Bezahlbarer Wohnraum und Mitbestimmung der Mieter sind die Hauptforderungen der internationalen Mietervereinigung, die fast alle Länder der Erde betreffen.
Seit fast 90 Jahren gibt es mit der „International Union of Tenants (IUT)“ eine nicht-staatliche Organisation, die sich weltweit für Mieterrechte und bezahlbaren Wohnraum einsetzt. Mittlerweile sind ihr 65 Mitgliedsverbände aus 44 Staaten angeschlossen, darunter 25 aus Europa. Sie alle erhoffen sich eine schlagkräftige Interessenvertretung – für bezahlbaren, gesunden Wohnraum und gegen eine Politik, die in erster Linie die Eigentumsbildung fördert.

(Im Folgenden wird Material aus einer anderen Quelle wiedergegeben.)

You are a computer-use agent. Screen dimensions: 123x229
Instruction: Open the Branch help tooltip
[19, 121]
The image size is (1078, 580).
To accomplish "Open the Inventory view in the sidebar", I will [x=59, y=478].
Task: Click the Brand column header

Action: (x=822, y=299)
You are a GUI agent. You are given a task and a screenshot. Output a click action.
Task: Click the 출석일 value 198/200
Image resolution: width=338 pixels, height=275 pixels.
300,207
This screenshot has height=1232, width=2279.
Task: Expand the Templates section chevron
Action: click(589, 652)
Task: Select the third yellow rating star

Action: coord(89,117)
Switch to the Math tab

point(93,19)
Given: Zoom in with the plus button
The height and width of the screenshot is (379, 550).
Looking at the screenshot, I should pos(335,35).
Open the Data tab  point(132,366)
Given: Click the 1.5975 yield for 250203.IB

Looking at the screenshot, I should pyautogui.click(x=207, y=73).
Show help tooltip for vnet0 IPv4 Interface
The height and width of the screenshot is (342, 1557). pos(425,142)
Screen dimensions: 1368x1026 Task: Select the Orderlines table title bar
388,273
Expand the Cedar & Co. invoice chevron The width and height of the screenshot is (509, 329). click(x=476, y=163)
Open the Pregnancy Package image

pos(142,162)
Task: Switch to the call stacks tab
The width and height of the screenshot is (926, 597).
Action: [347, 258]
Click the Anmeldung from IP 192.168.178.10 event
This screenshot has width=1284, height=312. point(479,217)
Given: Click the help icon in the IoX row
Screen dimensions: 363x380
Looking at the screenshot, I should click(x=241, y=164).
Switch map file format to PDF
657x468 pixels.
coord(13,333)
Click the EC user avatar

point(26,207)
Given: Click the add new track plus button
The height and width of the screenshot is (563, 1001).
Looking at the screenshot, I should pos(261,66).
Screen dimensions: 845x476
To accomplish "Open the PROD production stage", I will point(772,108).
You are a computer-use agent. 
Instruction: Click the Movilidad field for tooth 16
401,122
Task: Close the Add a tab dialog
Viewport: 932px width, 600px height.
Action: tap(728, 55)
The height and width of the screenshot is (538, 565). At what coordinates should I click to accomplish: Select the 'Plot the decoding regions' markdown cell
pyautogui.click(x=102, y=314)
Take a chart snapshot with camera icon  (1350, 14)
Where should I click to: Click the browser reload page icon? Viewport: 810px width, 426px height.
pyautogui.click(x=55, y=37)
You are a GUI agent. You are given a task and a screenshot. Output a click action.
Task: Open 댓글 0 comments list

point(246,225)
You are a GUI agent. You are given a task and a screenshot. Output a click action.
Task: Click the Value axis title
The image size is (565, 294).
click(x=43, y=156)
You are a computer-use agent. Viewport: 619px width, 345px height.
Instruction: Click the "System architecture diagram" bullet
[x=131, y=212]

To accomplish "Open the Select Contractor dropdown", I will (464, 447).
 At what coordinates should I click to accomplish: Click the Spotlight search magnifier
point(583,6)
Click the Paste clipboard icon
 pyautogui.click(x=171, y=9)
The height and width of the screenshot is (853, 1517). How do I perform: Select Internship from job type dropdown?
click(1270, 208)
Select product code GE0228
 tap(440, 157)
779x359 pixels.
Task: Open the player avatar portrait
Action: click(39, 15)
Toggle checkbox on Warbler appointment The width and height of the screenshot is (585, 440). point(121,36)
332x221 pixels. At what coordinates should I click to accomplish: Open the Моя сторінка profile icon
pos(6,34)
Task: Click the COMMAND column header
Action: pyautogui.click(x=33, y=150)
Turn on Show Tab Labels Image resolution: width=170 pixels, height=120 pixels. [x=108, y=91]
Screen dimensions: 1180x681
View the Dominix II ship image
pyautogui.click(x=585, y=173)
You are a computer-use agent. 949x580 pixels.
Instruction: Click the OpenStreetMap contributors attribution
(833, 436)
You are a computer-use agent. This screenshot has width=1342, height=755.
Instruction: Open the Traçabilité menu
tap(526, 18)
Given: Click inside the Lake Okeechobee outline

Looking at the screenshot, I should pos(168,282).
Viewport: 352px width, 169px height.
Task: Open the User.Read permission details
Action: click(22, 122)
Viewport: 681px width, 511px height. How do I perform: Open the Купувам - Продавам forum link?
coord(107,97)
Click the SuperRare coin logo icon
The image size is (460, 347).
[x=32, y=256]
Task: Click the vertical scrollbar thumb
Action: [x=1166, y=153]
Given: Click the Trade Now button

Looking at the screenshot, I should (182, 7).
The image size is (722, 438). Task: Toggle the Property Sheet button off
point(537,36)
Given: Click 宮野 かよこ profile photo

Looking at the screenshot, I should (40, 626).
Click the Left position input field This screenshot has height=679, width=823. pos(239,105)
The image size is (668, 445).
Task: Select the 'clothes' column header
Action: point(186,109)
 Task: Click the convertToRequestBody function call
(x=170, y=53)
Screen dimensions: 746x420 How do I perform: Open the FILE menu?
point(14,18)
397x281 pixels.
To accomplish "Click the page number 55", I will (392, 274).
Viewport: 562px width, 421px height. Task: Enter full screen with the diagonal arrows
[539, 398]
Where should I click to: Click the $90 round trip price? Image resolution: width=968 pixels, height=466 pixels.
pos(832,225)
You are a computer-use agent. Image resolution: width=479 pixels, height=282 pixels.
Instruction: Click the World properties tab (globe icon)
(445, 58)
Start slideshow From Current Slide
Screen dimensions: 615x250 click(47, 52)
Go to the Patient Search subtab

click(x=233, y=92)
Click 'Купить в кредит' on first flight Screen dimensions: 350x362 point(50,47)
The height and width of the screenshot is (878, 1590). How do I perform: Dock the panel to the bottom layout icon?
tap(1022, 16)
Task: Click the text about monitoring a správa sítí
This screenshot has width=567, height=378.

Angefangen hat alles in den 1920er Jahren. Es waren vor allem Österreich, Schweden und Deutschland, die maßgeblich an der Gründung einer internationalen Mietervereinigung beteiligt waren. Schon damals gab es in diesen Ländern mitgliederstarke Mieterorganisationen, die auch erste Erfolge im Kampf gegen Zwangsräumungen und willkürliche Mieterhöhungen vorweisen konnten. Die entscheidende Initiative ergriff 1924 Robert Hoffmayr von der Mietervereinigung Österreichs. In einem Brief an die schwedische Mietervereinigung regte er einen Zusammenschluss der europäischen Mieterorganisationen an, auch um ein Gegengewicht zur kurz zuvor in Paris gegründeten Vereinigung der Hausbesitzer zu schaffen. Auf dem 1. Internationalen Mieterkongress in Zürich 1926 wurde schließlich eine gemeinsame Resolution verabschiedet und ein Dachverband mit Sitz in Wien gegründet. Die Forderungen: Verbesserung der ungesunden Wohnbedingungen, Einführung einer Sozialmiete und ein Ende der Spekulation durch die Hausbesitzer.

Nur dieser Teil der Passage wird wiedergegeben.